- **Aim of the exercise**
Copy the lines from the very first one through the line that contains "tap(313, 686)", including both of those lines, and keep every character unchanged.

Lines pointing to words and elements
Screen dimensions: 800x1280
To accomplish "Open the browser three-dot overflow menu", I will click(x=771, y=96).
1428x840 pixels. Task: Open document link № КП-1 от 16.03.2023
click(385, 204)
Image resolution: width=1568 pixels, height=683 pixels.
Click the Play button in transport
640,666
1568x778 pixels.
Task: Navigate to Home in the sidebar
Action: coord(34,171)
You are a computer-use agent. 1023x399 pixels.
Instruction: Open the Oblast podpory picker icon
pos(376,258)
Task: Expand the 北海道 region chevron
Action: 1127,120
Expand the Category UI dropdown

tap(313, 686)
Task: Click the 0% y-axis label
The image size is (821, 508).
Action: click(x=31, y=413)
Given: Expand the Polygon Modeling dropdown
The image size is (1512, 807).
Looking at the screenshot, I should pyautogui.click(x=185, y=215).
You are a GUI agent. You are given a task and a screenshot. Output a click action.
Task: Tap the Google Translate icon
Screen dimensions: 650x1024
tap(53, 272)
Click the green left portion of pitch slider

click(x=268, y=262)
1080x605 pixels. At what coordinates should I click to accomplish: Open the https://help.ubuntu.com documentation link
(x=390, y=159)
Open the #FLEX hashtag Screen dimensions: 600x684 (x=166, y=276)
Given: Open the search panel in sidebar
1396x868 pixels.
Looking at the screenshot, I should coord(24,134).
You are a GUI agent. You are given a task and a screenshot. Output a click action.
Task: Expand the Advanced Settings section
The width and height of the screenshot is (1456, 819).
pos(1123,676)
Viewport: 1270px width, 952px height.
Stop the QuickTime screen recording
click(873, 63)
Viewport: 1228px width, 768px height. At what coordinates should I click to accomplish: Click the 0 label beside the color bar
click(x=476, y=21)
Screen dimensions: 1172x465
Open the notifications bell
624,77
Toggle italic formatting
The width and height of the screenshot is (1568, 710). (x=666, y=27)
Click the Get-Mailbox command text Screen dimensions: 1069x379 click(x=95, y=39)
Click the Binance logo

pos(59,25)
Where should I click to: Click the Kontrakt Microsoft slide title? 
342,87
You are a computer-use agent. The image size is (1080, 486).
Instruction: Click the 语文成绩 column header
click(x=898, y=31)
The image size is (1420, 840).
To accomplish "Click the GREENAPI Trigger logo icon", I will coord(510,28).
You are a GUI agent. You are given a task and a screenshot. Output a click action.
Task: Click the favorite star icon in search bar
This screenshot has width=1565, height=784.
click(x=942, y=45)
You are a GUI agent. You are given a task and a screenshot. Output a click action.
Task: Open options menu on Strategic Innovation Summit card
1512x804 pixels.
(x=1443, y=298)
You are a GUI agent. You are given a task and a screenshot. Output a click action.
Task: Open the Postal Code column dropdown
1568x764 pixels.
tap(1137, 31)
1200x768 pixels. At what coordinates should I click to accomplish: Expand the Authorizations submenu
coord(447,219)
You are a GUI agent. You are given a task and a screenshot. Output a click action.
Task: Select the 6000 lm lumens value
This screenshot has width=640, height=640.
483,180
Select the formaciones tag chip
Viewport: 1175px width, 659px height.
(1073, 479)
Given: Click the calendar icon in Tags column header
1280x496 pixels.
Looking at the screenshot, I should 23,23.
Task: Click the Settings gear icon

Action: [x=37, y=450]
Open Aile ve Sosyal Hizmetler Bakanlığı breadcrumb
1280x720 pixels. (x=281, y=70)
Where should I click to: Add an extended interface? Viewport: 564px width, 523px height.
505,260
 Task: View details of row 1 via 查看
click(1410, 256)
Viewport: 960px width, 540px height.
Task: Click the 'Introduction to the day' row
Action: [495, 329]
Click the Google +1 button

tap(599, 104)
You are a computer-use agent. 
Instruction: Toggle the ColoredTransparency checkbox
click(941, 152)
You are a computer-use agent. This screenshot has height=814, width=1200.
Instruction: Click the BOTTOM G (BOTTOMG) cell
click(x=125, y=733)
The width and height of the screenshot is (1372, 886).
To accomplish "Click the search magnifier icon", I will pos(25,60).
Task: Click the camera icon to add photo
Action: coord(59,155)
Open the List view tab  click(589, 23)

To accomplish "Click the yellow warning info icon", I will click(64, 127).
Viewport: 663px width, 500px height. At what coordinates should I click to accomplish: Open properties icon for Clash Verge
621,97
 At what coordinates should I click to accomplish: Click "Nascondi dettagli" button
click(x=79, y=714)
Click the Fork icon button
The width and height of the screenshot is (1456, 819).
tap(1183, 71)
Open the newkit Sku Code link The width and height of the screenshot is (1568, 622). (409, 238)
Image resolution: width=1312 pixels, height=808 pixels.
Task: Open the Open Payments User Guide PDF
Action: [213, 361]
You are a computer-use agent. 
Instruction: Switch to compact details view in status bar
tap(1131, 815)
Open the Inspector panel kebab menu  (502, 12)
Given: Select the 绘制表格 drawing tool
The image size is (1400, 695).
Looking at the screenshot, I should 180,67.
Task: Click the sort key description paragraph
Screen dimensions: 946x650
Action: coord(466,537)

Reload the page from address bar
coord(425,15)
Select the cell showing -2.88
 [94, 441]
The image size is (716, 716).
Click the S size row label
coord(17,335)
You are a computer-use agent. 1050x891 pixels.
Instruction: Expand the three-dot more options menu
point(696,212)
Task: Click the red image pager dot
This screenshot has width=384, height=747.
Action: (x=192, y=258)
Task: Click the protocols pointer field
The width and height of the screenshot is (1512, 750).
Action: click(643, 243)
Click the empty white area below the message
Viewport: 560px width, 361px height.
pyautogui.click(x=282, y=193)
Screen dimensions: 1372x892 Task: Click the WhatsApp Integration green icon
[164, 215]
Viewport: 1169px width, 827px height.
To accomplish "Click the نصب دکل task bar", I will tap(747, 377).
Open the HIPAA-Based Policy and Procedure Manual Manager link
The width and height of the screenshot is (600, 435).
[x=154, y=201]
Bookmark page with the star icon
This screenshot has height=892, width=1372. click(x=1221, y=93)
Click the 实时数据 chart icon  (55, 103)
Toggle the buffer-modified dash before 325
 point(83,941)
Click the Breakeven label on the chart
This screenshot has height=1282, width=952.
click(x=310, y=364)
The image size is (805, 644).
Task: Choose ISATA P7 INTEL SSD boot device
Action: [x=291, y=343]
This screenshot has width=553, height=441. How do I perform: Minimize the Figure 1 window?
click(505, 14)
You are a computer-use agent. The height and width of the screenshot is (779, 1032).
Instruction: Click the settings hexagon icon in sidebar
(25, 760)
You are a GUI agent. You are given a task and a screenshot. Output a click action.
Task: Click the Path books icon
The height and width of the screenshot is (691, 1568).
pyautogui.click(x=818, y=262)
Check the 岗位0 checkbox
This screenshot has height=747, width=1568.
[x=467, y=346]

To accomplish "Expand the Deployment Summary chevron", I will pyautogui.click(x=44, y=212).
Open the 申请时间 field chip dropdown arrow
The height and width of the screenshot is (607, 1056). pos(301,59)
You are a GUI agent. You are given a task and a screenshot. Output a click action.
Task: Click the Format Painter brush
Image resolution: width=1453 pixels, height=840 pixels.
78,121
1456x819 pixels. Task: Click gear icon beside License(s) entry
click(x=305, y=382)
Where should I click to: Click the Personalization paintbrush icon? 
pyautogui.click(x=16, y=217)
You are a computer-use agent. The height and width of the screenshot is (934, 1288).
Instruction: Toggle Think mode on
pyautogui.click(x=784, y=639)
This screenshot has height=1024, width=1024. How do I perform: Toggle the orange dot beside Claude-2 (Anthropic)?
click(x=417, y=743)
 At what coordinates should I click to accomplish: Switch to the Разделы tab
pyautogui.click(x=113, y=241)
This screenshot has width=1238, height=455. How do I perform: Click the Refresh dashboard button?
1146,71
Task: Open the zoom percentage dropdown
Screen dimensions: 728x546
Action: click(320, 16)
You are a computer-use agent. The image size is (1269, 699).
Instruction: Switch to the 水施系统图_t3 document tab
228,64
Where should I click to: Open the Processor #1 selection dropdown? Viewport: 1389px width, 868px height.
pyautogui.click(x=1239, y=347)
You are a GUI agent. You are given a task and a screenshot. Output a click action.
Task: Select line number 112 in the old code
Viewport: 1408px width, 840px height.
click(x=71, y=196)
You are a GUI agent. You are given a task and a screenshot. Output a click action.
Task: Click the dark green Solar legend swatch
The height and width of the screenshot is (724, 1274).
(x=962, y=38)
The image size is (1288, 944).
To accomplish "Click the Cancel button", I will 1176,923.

- **Written answer**
Screen dimensions: 800x1280
To accomplish "Open the browser three-dot overflow menu", I will click(x=771, y=96).
1428x840 pixels. Task: Open document link № КП-1 от 16.03.2023
click(385, 204)
Image resolution: width=1568 pixels, height=683 pixels.
Click the Play button in transport
640,666
1568x778 pixels.
Task: Navigate to Home in the sidebar
Action: coord(34,171)
You are a computer-use agent. 1023x399 pixels.
Instruction: Open the Oblast podpory picker icon
pos(376,258)
Task: Expand the 北海道 region chevron
Action: 1127,120
Expand the Category UI dropdown

tap(313, 686)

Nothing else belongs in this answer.